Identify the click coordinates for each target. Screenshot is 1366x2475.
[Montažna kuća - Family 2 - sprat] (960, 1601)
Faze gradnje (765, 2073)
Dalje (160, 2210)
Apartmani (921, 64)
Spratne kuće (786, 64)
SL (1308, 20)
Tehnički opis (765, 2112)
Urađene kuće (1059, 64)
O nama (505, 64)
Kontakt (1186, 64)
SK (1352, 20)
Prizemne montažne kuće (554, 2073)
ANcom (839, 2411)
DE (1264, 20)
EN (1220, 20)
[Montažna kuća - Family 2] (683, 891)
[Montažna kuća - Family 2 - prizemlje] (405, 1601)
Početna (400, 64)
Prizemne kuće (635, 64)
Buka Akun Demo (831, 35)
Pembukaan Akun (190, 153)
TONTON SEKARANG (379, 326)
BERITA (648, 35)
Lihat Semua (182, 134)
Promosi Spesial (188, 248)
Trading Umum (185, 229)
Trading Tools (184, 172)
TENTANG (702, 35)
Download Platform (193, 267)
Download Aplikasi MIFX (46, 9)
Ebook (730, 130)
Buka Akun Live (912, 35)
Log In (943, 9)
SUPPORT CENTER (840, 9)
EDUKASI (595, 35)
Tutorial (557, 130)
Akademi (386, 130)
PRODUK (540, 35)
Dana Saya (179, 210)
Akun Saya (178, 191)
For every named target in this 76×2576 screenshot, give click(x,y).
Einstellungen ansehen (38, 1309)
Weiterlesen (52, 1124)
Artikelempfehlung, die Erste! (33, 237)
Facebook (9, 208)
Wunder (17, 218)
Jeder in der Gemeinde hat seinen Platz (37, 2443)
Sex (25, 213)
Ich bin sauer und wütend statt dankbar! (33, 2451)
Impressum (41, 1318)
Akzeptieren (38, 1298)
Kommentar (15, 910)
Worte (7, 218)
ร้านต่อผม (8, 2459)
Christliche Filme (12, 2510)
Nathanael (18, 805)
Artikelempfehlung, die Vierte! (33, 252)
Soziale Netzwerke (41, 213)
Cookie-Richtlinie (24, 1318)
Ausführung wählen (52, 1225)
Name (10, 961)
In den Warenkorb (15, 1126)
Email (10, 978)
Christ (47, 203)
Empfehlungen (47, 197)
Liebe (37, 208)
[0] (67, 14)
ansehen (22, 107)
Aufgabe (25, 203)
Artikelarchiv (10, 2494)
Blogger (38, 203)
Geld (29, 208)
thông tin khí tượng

**WHAT IS NEEDED:**
Send back exactly the lines of the listing above, beginning at the line containing "[0] (67, 14)" and ending with the last. Add nothing.

**EXERCISE ANSWER:**
[0] (67, 14)
ansehen (22, 107)
Aufgabe (25, 203)
Artikelarchiv (10, 2494)
Blogger (38, 203)
Geld (29, 208)
thông tin khí tượng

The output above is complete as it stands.